Встретился я впервые с Эйзеном — мы никогда не называли его Эйзенштейн, — Эйзен! — в Алма-Ате. Я только что окончил работу на картине Эрмлера «Она защищает Родину» и собирался в Ташкент к Козинцеву и Траубергу. Однажды в зале, заваленном костюмами и бутафорией, Игорь Николаевич Черняк подвел меня к плотненькому невысокому человеку и сказал ему: «Вот какой будет с вами работать мастер». Эйзен глянул мне прямо в глаза и говорит:

— Я посмотрю, что из себя представляет этот мастер.

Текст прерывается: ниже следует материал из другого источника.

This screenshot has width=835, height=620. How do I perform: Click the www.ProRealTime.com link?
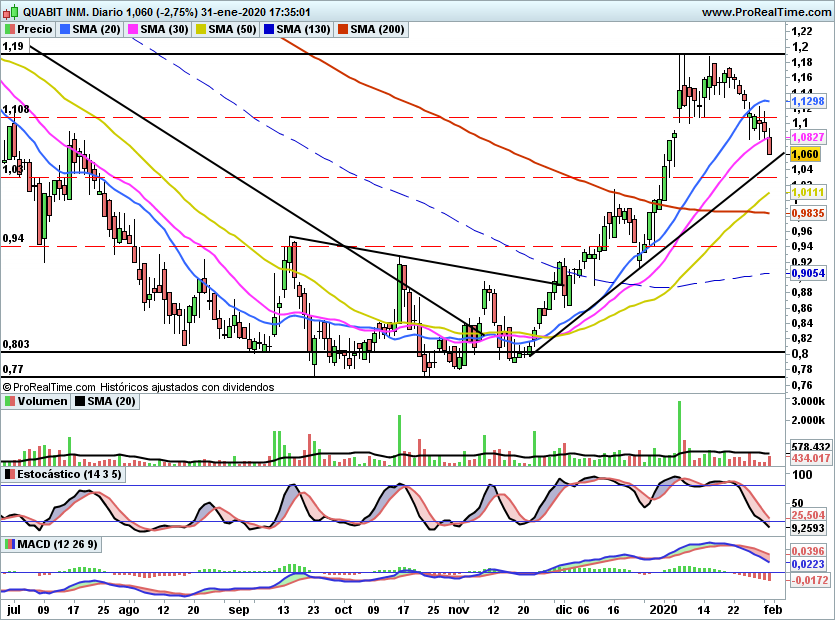click(x=767, y=12)
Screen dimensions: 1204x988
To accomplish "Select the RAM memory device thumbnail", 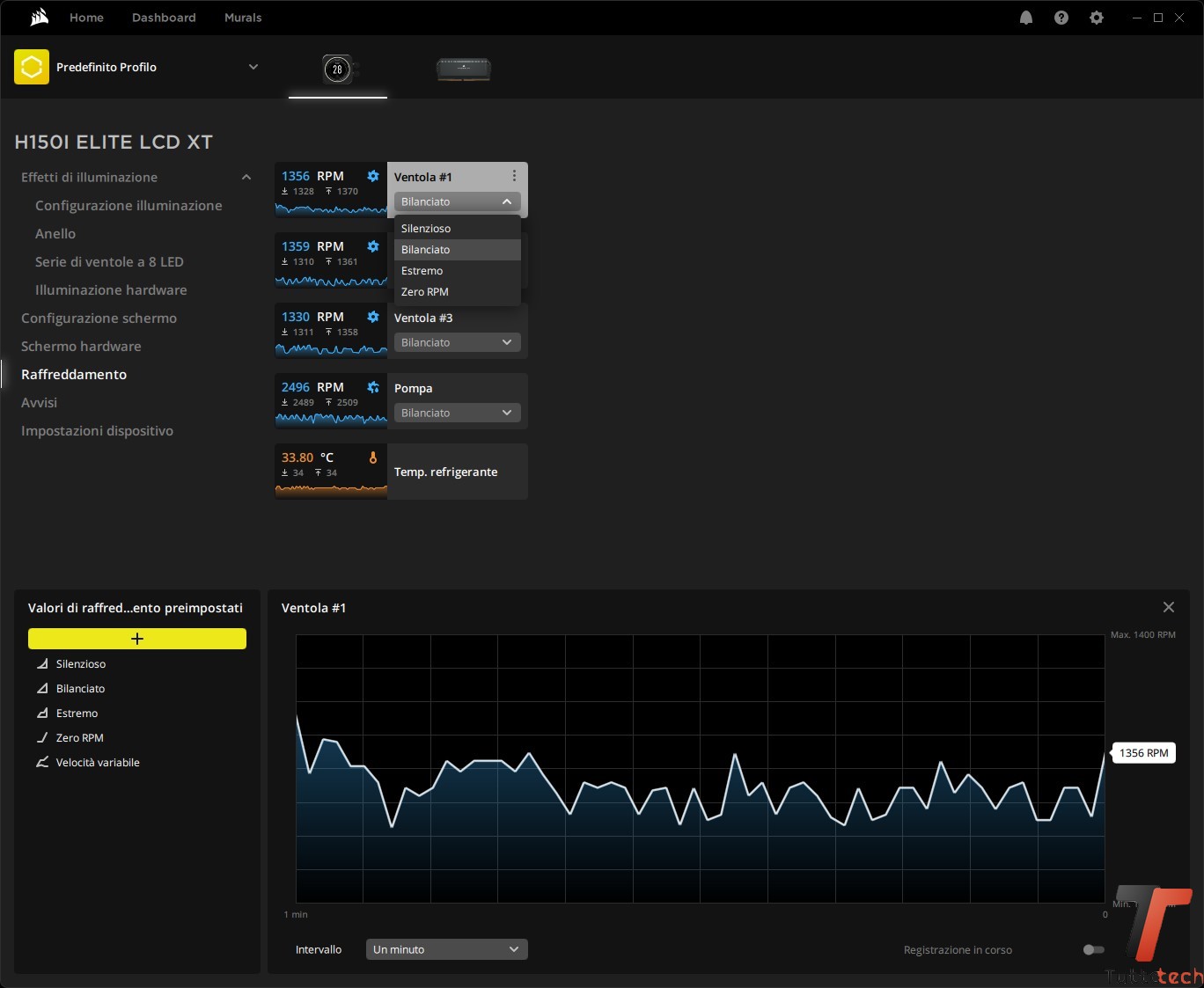I will tap(464, 69).
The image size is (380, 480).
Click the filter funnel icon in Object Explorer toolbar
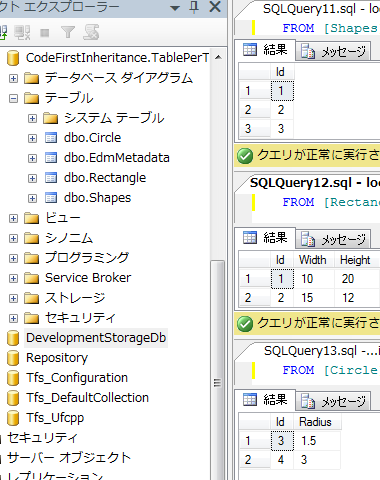tap(68, 32)
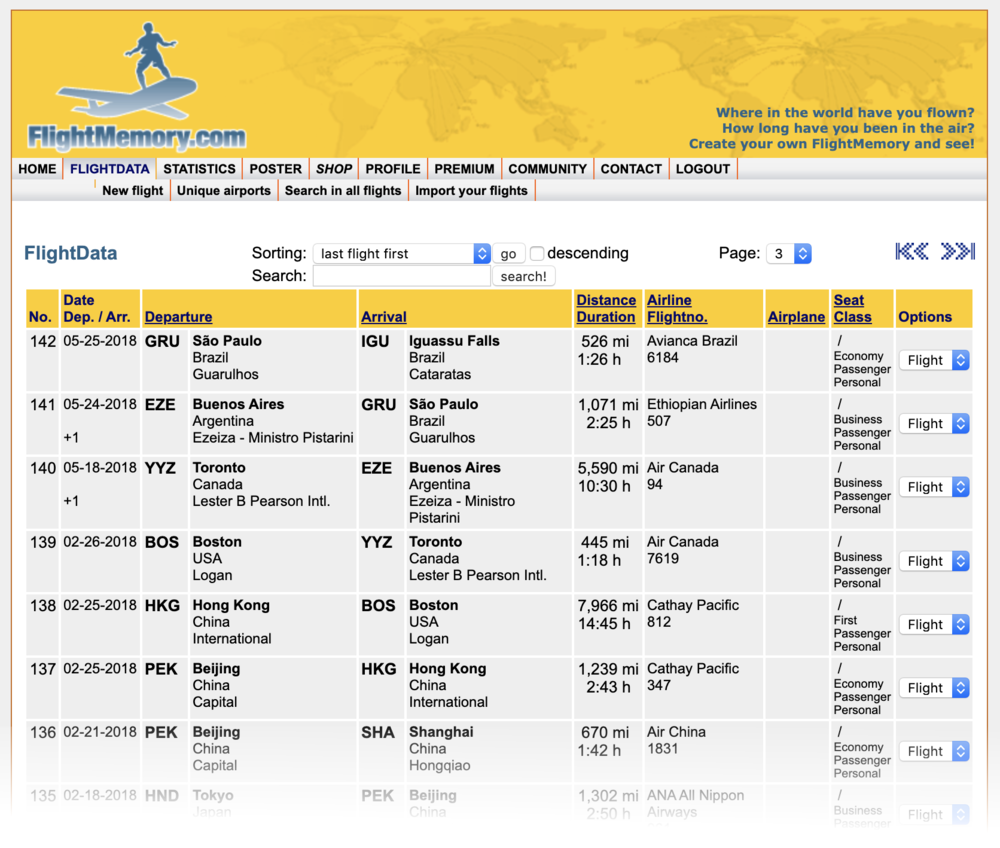Jump to last page arrow icon
1000x848 pixels.
click(957, 252)
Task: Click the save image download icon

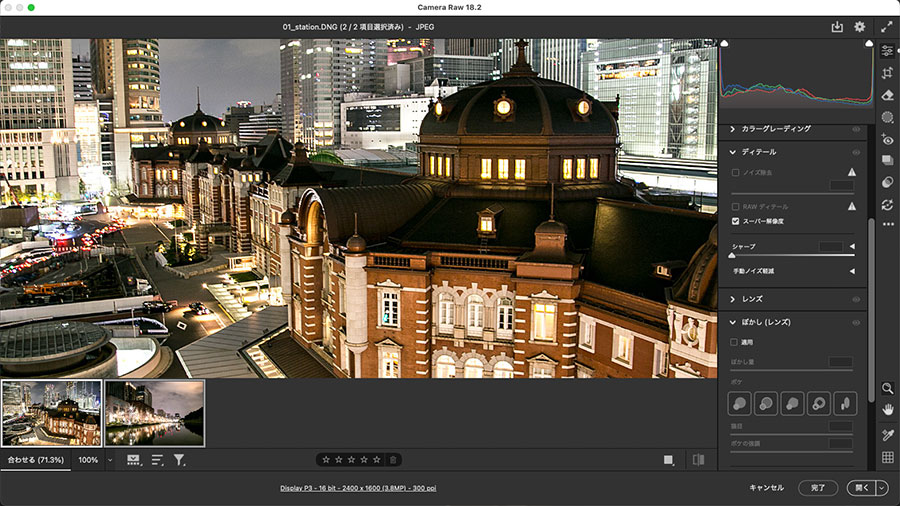Action: (837, 27)
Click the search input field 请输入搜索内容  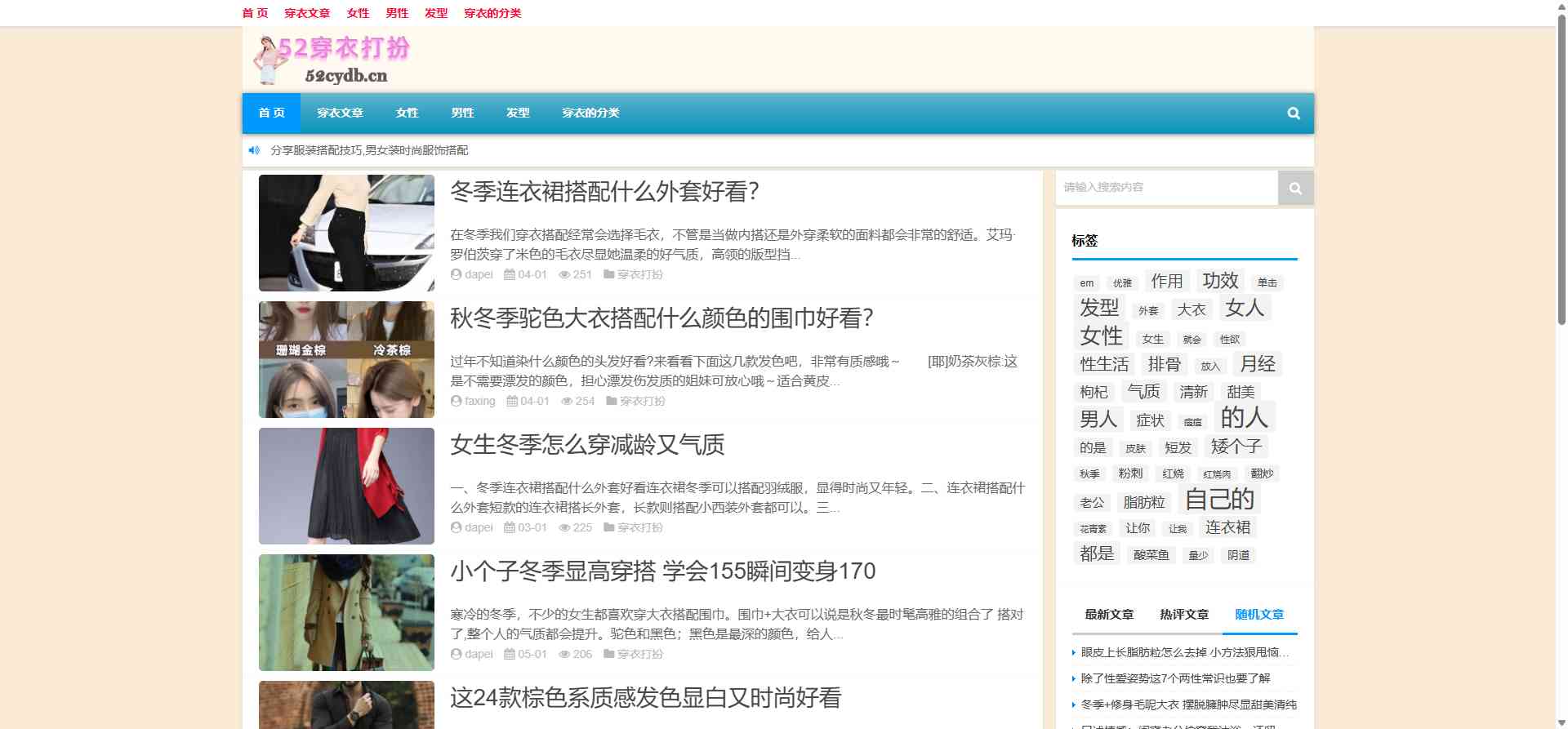pyautogui.click(x=1166, y=188)
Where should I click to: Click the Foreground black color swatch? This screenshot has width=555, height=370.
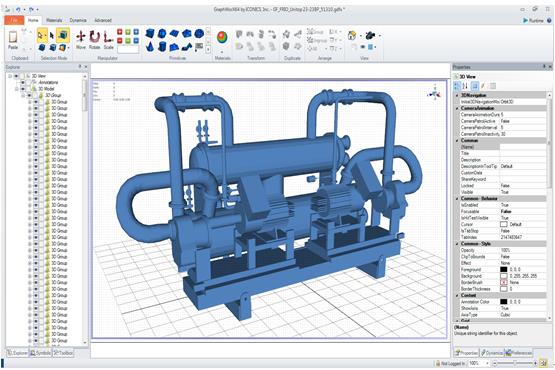503,270
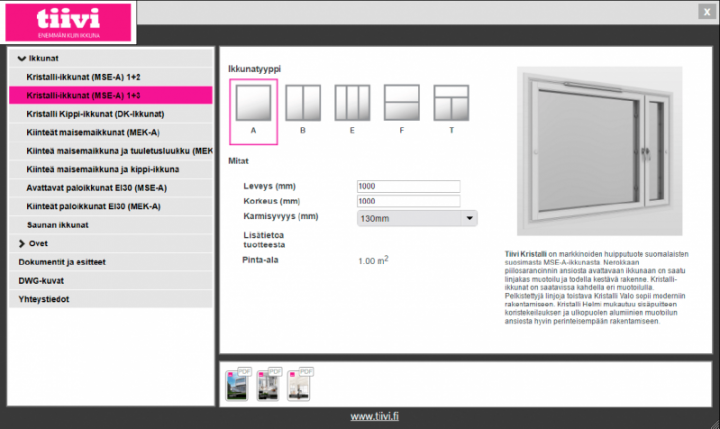This screenshot has height=429, width=720.
Task: Select window type A icon
Action: 253,104
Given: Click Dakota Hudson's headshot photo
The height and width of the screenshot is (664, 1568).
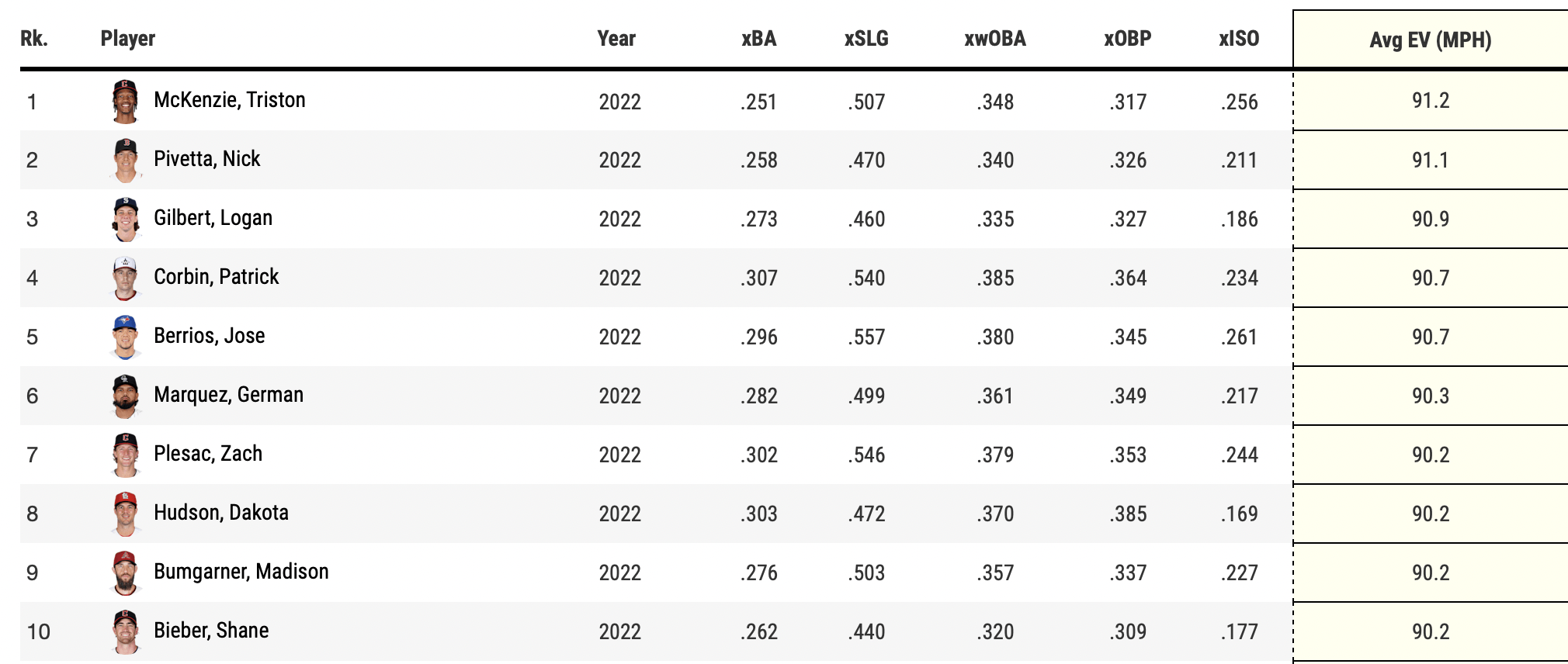Looking at the screenshot, I should [125, 514].
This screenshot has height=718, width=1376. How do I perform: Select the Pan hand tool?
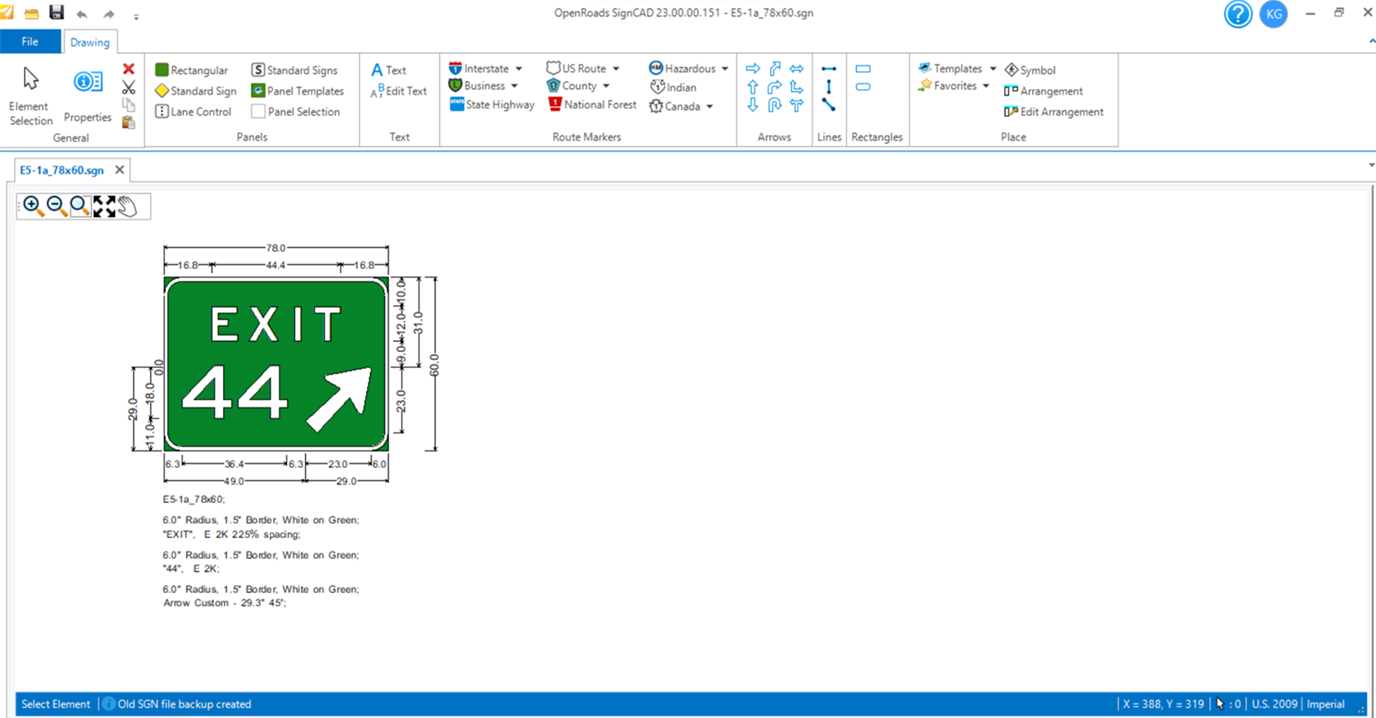coord(127,206)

Так началась наша дружба. Я всегда вспоминаю о ней с радостью, да и Эйзен написал о ней статью «Ломовы и Горюнов»…

На следующий же день он приволок много книг и массу собственных рисунков, да таких странных, каких я сроду не видывал. И у лас состоялся такой разговор:

— Эти рисунки нельзя претворить в жизнь!

— Где вы работали до кино?

— В цирке, потом в оперетте.

— Вот это и чувствуется.

— Но это же формализм!

— Я вам даю идею образа, а вы претворяйте как хотите. — И прибавил: — Но чтобы вязалось с лицом актера!

Когда съемки фильма кончились, я ему сказал:

— Сергей Михайлович, я у вас окончил академию.

А он мне еще в ходе работы как-то между прочим заметил:

— Я прощаю вам «формалиста». Давайте удлинять голову Черкасову. Делайте жесткий парик и думайте про подбородок.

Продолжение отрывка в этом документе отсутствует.